In [4]:
import pandas as pd
import numpy as np

ResNet = pd.read_csv('./data/features_train/features_resnet1000_train.csv', header=None)
ResNet.columns = ['fnum'] + list(range(1000))
ResNet['fnum'] = ResNet['fnum'].apply(lambda x: int(x.split('/')[-1].split('.')[0]))
ResNet.sort_values('fnum', inplace = True)
ResNet.set_index('fnum', inplace = True)

# Manual implementation of Softmax
# Matrix of probabilities

# img num 1: [ P(class=1), P(class=2), ...]
# img num 2: [ P(class=1), P(class=2), ...]
probabilities = np.exp(ResNet.values)/np.exp(ResNet.values).sum(axis=1, keepdims=True)

In [5]:
from glob import glob
from functools import reduce
from collections import defaultdict, Counter

def counter_to_df_row(counter, index):
    if bool(counter):
        row = pd.DataFrame.from_dict(counter, orient='index').transpose()
        row.index = [index]
        return row
    else:
        return pd.DataFrame(index=[index])

def get_tags_from(fname):
    with open(fname) as f:
        fnum = int(fname.split('/')[-1].split('.')[0])
        tags = f.read().splitlines()
        categories = Counter([tag.split(':')[0] for tag in tags])
        subcategories = Counter([tag.split(':')[1] for tag in tags])
        
        cat_row = counter_to_df_row(categories, fnum)
        subcat_row = counter_to_df_row(subcategories, fnum)
        
    return cat_row, subcat_row
        

files = glob('./data/tags_train/*')
all_tags = [get_tags_from(file) for file in files]
cats, subcats = tuple(zip(*all_tags))

cats = reduce(lambda x, y: x.append(y), cats)
cats.fillna(0, inplace=True)
cats = cats.sort_index()

subcats = reduce(lambda x, y: x.append(y), subcats)
subcats.fillna(0, inplace=True)
subcats = subcats.sort_index()

In [20]:
descriptions = pd.read_csv("tokens.csv")
descriptions = descriptions.set_index('Unnamed: 0')
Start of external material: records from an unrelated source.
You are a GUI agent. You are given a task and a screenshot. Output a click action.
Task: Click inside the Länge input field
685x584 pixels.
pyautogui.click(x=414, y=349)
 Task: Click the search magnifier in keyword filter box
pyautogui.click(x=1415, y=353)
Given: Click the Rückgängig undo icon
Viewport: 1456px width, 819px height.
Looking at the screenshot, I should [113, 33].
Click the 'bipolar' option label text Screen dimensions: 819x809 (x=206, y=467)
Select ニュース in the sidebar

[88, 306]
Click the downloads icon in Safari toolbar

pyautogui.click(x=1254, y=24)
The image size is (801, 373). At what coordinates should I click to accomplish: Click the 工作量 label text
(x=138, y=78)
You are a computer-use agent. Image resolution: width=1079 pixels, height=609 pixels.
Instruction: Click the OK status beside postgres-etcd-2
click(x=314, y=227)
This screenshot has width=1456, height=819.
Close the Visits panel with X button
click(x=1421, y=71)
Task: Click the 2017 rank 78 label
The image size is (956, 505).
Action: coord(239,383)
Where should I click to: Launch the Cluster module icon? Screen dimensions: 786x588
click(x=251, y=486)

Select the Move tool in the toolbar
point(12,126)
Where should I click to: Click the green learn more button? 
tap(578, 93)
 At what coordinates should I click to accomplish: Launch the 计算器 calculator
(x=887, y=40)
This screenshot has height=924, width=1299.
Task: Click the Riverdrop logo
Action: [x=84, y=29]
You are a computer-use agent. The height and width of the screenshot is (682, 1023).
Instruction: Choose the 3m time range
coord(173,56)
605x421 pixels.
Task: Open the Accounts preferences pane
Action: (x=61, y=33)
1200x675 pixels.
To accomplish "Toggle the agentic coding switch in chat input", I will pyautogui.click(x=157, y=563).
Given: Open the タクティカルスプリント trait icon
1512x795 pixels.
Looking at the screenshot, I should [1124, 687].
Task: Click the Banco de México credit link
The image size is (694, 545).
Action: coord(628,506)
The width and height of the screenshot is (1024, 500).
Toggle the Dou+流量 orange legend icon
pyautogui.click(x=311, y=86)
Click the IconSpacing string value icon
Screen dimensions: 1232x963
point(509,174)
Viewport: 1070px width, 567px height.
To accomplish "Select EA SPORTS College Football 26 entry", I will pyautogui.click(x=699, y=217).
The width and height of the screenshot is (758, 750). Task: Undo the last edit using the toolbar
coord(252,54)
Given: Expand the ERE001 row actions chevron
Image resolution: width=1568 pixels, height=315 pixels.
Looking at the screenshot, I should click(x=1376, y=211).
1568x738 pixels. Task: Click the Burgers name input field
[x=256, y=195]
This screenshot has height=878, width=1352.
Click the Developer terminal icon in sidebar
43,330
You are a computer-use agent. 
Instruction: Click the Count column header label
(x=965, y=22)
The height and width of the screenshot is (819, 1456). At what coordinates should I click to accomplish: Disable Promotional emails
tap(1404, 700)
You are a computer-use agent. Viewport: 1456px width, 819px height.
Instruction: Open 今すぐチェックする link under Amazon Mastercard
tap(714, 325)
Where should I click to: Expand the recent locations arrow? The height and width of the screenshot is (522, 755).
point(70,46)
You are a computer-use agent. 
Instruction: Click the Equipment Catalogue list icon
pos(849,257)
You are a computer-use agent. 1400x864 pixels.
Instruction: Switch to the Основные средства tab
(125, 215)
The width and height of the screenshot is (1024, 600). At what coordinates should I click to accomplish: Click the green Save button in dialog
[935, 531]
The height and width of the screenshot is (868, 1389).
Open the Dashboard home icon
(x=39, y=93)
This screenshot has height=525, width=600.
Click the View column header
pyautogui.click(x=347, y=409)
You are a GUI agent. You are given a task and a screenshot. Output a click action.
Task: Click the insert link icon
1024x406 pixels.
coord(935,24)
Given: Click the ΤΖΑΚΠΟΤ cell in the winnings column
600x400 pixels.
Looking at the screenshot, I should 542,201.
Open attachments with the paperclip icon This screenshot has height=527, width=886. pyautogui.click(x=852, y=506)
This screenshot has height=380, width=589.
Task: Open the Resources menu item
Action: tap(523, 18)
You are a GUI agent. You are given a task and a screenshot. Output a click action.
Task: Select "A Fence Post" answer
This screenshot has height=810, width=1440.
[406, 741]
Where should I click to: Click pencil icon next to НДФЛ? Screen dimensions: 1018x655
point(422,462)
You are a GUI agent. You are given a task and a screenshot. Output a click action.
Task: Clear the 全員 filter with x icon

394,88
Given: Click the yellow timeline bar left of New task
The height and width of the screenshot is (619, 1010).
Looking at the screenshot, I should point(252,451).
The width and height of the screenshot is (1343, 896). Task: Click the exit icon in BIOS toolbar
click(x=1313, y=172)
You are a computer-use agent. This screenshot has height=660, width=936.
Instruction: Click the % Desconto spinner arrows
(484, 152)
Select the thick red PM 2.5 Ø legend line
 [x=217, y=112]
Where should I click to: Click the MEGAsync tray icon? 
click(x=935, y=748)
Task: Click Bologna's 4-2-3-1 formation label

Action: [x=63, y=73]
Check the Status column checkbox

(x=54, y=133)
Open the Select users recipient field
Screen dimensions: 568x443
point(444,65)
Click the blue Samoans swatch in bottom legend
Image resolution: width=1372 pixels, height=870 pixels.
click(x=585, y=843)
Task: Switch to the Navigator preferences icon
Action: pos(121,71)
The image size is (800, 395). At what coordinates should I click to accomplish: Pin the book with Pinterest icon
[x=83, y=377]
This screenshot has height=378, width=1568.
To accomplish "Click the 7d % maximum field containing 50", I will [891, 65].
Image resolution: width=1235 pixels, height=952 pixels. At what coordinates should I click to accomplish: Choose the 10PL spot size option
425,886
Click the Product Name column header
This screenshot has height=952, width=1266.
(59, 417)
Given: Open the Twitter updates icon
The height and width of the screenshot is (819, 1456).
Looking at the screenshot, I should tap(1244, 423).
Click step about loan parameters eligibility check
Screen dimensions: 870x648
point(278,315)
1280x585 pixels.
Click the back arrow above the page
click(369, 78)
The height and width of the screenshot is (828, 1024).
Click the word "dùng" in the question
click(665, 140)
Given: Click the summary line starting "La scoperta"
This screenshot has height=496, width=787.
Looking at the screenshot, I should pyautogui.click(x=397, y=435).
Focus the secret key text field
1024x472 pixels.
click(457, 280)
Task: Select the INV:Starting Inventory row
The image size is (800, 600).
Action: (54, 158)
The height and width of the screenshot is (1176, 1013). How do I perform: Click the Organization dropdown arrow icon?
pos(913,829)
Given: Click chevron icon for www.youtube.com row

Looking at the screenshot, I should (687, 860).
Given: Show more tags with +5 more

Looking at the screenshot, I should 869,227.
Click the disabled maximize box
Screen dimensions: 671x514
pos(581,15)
TypeError: unhashable type: 'slice'

In [17]:
descriptions_test = pd.read_csv("./tokens_test.csv")
descriptions_test = descriptions_test.set_index('Unnamed: 0')

In [18]:
# Convert into vector of tokens that map to our training data[]
diff_cols = [col for col in descriptions.columns if col not in descriptions_test.columns]
for col in diff_cols:
    descriptions_test[col] = 0

descriptions_test = descriptions_test[descriptions.columns]
descriptions_test.shape

(2000, 5814)

In [21]:
from sklearn.naive_bayes import MultinomialNB

def get_probability_matrix(descriptions_matrix, category_df):
    classifiers = list()
    category_probabilities = np.zeros((len(descriptions_matrix.values[0,:]),len(category_df.columns)))
    token_vectors = np.diag(np.ones(len(descriptions_matrix.values[0,:])))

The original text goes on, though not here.